Date: Tue, 07 Sep 2004 10:47:16 -0400
User-agent: Gnus/5.1006 (Gnus v5.10.6) Emacs/21.3.50 (darwin)

> 3) The Emacs manual says, in node Window Handling Convenience Features and
> Customization: "Not all terminals support shifted arrow keys".  Without
> knowing that the read-key-* functions drop the shift modifier if that key
> sequence is currently unbound, someone could easily think that the terminal
> just doesn't support shifted arrow keys.  Convenience or confusion?

Under X11, if I do C-h k S-up, I get a hel buffer that starts with:

   <up> (translated from <S-up>) runs the command previous-line

so it tells you right there.  But it admittedly, doesn't show you that S-up
intermediate step when running on a terminal (and it doesn't show you the
ESC sequence either because RMS thought it would be confusing).

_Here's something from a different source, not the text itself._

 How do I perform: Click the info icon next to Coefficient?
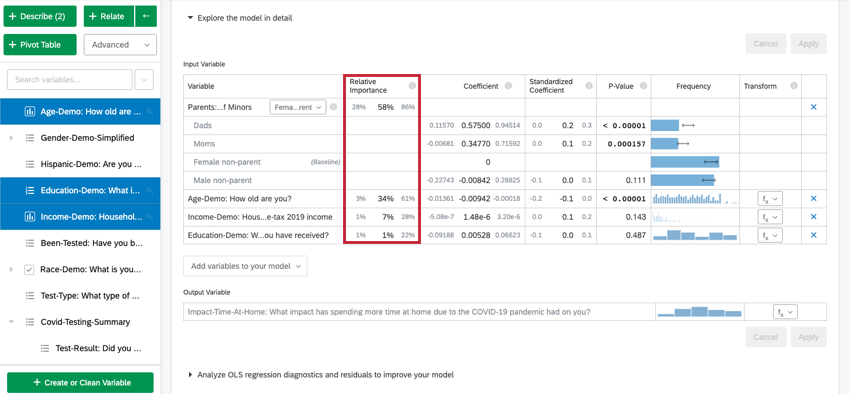(508, 86)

> 4) Is this really a good thing, anyway? If I want a command that reads key
> sequences, should I really have to pre-bind (and later unbind, to clean up)
> such "exceptional" keys, just to be able to read the input key sequence
> correctly (to see what the user pressed)? At the least, shouldn't there be
> an option in read-key-sequence and read-key-sequence-vector to _not_ ignore
> the shift modifier?

Read-key-sequence does not return "what the user pressed", because of things
like function-key-map, key-translation-map, input-methods, events and
modifiers dropped, ... and also because it has to decide "when is it
finished" and it does that based on the currently active keymaps.

If you want to see what the user presses, try something like read-event
or this-command-keys.  But on a terminal, this will not tell you S-up
either, instead you'll get the ESC sequence.

> 5) What does key binding have to do with reading key input? Shouldn't code
> be able to read user input without paying attention to key bindings (and
> whether or not keys are bound)?

When do you stop?  After one key, two keys, three?